> [Supplied data]
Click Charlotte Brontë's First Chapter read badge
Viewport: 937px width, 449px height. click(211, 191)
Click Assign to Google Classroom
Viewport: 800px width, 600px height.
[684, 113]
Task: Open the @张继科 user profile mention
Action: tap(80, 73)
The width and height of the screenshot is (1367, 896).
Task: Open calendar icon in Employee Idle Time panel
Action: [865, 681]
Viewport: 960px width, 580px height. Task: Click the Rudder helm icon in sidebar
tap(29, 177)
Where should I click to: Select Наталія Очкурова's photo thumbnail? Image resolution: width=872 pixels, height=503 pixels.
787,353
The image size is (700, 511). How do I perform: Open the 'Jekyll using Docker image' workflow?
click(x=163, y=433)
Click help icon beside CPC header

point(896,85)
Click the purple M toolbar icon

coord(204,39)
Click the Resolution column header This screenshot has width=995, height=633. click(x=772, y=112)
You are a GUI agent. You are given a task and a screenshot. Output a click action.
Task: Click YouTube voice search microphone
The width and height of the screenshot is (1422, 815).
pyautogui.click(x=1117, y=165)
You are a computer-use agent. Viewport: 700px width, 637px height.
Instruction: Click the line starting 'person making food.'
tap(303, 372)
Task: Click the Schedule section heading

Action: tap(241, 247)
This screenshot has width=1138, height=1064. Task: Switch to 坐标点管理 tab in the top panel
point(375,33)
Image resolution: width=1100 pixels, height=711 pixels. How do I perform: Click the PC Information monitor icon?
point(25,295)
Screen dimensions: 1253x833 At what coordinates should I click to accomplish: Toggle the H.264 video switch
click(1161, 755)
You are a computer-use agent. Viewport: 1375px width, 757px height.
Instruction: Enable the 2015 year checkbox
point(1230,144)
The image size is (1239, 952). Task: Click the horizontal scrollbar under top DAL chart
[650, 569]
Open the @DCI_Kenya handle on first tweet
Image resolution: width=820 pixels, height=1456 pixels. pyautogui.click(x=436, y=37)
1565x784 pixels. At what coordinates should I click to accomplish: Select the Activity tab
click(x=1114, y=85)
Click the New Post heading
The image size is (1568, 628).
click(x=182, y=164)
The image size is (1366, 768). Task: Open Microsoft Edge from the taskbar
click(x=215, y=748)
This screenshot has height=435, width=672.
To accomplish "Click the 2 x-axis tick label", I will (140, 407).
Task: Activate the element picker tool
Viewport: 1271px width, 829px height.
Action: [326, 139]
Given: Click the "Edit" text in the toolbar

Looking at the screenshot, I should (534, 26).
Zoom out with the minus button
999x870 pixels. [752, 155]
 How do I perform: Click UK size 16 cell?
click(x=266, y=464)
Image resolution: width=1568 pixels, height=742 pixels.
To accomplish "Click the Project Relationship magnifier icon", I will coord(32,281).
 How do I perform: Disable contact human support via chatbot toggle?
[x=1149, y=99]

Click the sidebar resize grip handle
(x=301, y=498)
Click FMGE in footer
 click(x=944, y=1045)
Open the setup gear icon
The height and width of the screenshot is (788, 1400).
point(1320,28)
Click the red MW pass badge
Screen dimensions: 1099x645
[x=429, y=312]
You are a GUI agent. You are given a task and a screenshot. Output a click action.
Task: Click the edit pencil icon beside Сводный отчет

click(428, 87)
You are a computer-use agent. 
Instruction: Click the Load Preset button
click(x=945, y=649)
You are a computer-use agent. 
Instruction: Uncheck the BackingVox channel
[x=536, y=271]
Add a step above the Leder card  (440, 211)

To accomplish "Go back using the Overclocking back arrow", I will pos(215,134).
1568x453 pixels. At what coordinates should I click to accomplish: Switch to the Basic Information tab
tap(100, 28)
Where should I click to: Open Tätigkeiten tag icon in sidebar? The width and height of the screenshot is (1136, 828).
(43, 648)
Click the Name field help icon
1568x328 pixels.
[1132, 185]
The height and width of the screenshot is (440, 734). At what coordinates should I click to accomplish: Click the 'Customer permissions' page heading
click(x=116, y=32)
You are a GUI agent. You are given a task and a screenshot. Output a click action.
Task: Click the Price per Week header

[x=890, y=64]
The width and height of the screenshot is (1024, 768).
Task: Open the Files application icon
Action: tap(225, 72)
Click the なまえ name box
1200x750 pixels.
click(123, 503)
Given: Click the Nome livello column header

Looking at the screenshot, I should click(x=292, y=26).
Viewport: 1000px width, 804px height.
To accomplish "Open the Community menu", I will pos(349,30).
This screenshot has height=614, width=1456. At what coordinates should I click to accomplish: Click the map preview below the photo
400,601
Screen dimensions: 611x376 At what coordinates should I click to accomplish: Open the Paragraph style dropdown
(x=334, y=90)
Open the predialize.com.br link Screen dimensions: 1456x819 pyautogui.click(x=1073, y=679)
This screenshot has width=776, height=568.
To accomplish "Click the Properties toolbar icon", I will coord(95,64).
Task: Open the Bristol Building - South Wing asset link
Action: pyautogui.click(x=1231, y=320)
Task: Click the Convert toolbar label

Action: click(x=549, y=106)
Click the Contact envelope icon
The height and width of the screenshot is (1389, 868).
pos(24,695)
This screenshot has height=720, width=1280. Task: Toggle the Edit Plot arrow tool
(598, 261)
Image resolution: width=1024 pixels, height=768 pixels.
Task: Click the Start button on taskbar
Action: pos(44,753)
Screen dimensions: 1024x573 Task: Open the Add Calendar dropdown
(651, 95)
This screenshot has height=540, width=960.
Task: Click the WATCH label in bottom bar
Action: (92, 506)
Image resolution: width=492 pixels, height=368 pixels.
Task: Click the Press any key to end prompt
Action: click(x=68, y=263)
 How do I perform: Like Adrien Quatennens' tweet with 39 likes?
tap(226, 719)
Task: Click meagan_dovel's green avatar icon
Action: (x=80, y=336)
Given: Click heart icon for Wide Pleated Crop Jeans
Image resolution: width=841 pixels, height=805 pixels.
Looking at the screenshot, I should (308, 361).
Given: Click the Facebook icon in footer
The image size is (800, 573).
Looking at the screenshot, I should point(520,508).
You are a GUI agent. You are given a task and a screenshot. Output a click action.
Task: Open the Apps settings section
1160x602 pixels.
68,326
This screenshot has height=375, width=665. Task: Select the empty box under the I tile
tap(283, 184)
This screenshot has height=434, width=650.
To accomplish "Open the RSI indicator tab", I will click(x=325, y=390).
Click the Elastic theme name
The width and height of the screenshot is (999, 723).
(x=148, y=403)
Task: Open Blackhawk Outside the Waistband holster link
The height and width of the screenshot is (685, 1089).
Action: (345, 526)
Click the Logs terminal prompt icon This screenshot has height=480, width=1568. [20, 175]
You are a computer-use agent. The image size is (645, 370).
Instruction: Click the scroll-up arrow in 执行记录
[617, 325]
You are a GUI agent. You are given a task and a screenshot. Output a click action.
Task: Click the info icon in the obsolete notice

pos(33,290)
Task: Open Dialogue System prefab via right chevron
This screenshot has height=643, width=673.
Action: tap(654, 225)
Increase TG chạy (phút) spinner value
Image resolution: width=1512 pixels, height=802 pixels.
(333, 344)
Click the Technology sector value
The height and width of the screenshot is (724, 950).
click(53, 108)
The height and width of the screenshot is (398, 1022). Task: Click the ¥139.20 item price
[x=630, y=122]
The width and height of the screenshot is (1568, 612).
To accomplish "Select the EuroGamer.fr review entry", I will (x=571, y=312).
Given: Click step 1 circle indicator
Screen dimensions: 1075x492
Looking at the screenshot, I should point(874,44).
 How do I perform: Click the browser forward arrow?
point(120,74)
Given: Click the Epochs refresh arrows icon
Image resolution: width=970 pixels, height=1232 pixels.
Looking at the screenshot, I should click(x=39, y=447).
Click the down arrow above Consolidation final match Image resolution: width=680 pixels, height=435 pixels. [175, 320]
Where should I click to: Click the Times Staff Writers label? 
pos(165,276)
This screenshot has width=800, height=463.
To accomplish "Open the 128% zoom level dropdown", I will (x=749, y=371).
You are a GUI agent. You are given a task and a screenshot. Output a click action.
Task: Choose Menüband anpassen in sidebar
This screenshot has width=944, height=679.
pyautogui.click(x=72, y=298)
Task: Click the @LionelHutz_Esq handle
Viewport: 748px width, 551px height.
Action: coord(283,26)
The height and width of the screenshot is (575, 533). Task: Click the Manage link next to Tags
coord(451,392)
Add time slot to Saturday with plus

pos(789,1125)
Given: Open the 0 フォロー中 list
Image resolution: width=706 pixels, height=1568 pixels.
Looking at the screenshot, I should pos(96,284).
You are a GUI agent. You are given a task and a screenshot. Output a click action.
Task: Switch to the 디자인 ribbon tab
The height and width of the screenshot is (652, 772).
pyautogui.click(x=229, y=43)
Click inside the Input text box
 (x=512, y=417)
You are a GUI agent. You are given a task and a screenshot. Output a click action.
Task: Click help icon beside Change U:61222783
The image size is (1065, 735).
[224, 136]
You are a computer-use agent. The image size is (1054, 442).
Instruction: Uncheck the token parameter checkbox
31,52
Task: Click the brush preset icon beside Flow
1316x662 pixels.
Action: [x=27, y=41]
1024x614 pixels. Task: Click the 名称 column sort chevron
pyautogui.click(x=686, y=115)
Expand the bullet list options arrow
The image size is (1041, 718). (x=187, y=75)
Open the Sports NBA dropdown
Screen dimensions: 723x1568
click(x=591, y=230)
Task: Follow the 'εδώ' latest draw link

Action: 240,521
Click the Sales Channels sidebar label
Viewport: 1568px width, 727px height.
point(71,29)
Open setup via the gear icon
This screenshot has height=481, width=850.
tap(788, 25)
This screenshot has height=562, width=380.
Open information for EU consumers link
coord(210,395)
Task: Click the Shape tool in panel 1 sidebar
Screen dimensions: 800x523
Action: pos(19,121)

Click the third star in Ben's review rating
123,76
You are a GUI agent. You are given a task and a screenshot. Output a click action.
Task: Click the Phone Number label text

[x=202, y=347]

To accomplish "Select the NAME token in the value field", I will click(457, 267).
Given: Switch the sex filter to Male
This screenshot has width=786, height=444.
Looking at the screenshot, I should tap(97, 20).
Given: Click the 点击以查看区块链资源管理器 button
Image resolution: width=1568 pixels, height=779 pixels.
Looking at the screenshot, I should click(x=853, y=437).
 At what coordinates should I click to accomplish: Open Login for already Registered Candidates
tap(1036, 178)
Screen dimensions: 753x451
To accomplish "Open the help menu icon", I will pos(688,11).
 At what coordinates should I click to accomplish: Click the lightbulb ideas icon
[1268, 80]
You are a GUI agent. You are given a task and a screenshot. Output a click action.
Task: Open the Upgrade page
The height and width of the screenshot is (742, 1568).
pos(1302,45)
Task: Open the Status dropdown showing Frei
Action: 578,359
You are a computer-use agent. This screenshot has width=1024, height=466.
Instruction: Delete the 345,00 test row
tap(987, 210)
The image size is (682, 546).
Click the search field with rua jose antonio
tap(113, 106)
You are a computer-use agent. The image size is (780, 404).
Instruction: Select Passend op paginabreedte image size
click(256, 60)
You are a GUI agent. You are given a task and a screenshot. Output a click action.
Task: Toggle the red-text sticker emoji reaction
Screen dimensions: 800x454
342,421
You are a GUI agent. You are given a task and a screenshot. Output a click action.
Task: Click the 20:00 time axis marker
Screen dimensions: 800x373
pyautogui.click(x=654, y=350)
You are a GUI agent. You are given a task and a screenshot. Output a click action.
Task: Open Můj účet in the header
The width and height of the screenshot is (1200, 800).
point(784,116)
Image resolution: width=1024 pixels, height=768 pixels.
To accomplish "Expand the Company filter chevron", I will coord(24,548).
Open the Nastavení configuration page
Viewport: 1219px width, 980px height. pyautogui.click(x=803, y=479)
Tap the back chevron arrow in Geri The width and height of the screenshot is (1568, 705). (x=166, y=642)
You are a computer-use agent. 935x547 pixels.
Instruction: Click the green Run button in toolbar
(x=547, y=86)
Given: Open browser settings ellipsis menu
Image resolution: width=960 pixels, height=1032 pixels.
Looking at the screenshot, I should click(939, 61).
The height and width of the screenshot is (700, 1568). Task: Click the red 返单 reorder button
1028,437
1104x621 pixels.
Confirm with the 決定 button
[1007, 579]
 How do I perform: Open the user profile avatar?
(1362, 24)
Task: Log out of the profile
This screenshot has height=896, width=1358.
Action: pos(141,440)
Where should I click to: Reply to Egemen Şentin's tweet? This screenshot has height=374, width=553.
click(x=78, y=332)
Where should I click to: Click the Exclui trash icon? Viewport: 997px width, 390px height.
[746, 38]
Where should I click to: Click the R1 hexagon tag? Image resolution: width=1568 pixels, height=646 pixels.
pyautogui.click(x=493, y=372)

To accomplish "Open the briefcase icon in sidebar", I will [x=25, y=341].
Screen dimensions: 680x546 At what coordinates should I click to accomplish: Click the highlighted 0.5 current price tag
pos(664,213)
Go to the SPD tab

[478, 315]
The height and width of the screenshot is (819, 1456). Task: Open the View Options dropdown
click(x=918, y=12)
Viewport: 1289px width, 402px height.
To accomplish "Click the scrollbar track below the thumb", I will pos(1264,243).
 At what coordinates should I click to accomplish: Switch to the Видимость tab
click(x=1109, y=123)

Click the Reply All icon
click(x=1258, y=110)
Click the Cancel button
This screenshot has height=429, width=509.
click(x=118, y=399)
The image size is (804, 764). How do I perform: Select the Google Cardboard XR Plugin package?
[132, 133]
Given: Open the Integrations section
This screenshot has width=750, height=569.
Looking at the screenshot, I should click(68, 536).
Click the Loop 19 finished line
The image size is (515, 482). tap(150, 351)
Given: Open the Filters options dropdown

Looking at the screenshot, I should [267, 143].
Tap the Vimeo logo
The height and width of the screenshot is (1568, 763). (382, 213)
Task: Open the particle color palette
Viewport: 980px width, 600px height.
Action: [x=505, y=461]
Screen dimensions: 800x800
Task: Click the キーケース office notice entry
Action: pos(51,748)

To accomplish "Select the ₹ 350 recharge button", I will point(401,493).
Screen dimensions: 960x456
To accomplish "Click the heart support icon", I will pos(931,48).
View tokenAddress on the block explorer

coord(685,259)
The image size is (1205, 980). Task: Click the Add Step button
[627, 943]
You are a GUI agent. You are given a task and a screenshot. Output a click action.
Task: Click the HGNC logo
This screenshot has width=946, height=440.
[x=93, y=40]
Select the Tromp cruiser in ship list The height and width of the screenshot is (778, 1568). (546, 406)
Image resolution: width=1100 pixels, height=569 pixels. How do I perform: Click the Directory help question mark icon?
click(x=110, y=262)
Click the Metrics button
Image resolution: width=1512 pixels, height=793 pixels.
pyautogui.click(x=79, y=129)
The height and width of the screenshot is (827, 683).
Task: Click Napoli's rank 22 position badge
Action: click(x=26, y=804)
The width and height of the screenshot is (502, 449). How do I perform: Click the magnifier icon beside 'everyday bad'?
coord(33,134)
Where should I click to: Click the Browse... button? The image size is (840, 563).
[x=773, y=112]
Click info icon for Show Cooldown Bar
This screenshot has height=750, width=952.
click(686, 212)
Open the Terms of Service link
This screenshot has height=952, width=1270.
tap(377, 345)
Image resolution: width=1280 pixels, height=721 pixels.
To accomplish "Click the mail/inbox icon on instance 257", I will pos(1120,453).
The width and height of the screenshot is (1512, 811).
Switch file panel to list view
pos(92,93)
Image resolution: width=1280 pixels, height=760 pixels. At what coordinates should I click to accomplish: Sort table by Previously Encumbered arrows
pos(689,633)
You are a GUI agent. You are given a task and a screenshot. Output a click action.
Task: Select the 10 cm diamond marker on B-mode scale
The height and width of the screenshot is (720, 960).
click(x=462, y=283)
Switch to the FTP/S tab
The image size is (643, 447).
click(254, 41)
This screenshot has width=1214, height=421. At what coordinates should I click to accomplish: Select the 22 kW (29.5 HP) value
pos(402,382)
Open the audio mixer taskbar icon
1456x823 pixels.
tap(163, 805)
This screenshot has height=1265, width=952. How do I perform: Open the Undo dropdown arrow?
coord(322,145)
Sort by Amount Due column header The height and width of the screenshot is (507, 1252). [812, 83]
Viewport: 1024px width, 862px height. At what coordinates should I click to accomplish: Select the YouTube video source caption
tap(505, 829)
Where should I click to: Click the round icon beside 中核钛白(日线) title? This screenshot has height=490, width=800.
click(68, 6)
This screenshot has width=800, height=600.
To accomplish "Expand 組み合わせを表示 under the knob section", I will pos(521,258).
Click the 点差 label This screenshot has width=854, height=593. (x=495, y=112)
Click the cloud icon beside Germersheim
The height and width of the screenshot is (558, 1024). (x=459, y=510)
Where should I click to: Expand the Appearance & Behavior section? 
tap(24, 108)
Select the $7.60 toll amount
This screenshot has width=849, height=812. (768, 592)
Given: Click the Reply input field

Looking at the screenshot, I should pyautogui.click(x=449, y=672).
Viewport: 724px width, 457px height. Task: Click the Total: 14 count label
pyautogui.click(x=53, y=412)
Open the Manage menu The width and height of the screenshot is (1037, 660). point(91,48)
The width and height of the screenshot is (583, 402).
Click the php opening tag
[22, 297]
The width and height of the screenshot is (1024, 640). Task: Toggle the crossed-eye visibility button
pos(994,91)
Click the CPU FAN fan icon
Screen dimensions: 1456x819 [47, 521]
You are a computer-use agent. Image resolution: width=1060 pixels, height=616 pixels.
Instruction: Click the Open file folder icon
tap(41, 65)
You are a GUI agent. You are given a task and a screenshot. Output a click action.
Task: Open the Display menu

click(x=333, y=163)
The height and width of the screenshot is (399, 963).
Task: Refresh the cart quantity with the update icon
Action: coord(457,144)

> [Your goal] Quote the records above from their first line through the line containing "You are a computer-use agent. Viewport: 700px", both ends included.

> [Reply]
Click Charlotte Brontë's First Chapter read badge
Viewport: 937px width, 449px height. click(211, 191)
Click Assign to Google Classroom
Viewport: 800px width, 600px height.
[684, 113]
Task: Open the @张继科 user profile mention
Action: tap(80, 73)
The width and height of the screenshot is (1367, 896).
Task: Open calendar icon in Employee Idle Time panel
Action: [865, 681]
Viewport: 960px width, 580px height. Task: Click the Rudder helm icon in sidebar
tap(29, 177)
Where should I click to: Select Наталія Очкурова's photo thumbnail? Image resolution: width=872 pixels, height=503 pixels.
787,353
The image size is (700, 511). How do I perform: Open the 'Jekyll using Docker image' workflow?
click(x=163, y=433)
Click help icon beside CPC header

point(896,85)
Click the purple M toolbar icon

coord(204,39)
Click the Resolution column header This screenshot has width=995, height=633. click(x=772, y=112)
You are a GUI agent. You are given a task and a screenshot. Output a click action.
Task: Click YouTube voice search microphone
The width and height of the screenshot is (1422, 815).
pyautogui.click(x=1117, y=165)
You are a computer-use agent. Viewport: 700px width, 637px height.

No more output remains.